Extract provided =>
(begin)

Again, I do not understand how one can favorably compare the Allies to the Axis based on their treatment of civilians. There is no question that the massive bombing of German cities was a war crime of epic magnitude. The commander of the Royal Air Force himself stated that the bombing of cities was an intentional targeting of German civilians meant to kill and terrorize as many as possible, not collateral damage from targeting military facilities. Unlike the Holocaust, for example, this widespread, targeted killing of civilians was widely known, accepted, and even celebrated throughout the Allied armed forces and greater populations. They even made movies celebrating the heroics of dropping bombs on defenseless civilians.
The only valid argument supporting your point I have seen in this thread is based on scale. There is certainly no doubt that the scale of Axis crimes was greater than those of the Allies – although not by as much as some here seem to believe.

(end)

Goals =>
- A) In the post comparing Allied and Axis treatment of civilians, who said that the bombing of cities was meant to kill and terrorize German civilians?
- B) Carry the post comparing Allied and Axis treatment of civilians forward from its final sentence with a few more sentences.
The data that follows has no connection to the post above.

Dataset extract =>
(begin)

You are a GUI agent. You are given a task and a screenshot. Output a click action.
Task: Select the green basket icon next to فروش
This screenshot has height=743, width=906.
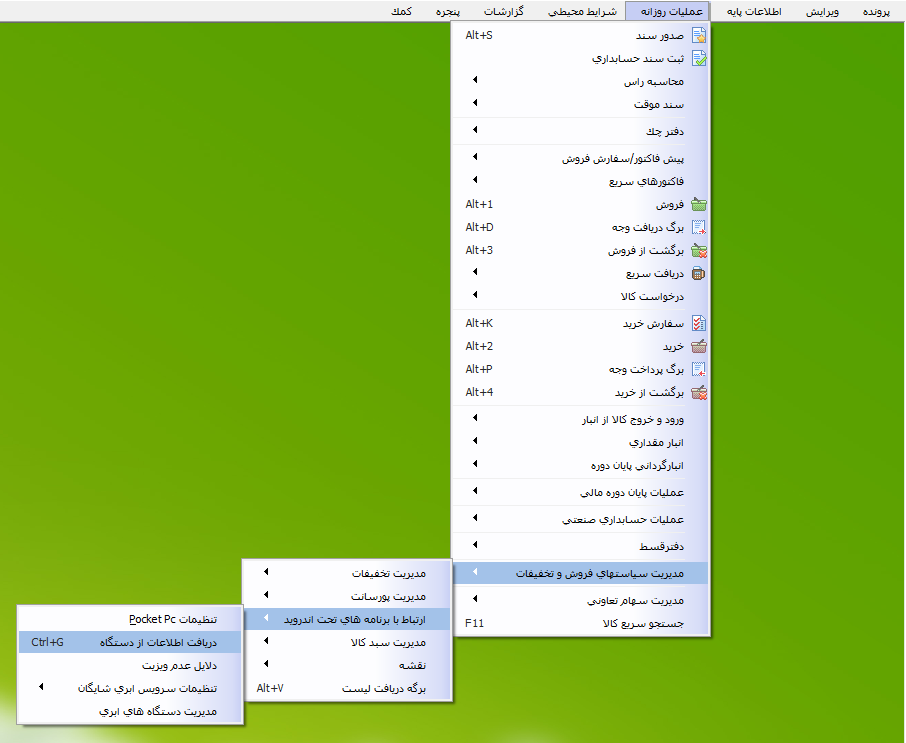coord(699,203)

(end)

Expected answers =>
- A) The commander of the Royal Air Force.

- B)
However, as I’ve said before, I’m just not convinced that scale has as much weight as some here would like. Once the collective group accepts and even celebrates the intentional killing of civilians, does it matter how big the final body count turns out to be from a moral perspective? Does murdering 5 people make one morally superior to someone who murdered 10?
I just don’t view the morality of mass killing as a sliding scale. I see it more as two pieces of land separated by a river and connected by a bridge. Once you cross that bridge, once you knowingly accept that your government is killing innocent people in your name, the body count is just a sad function of the means and length of the killing.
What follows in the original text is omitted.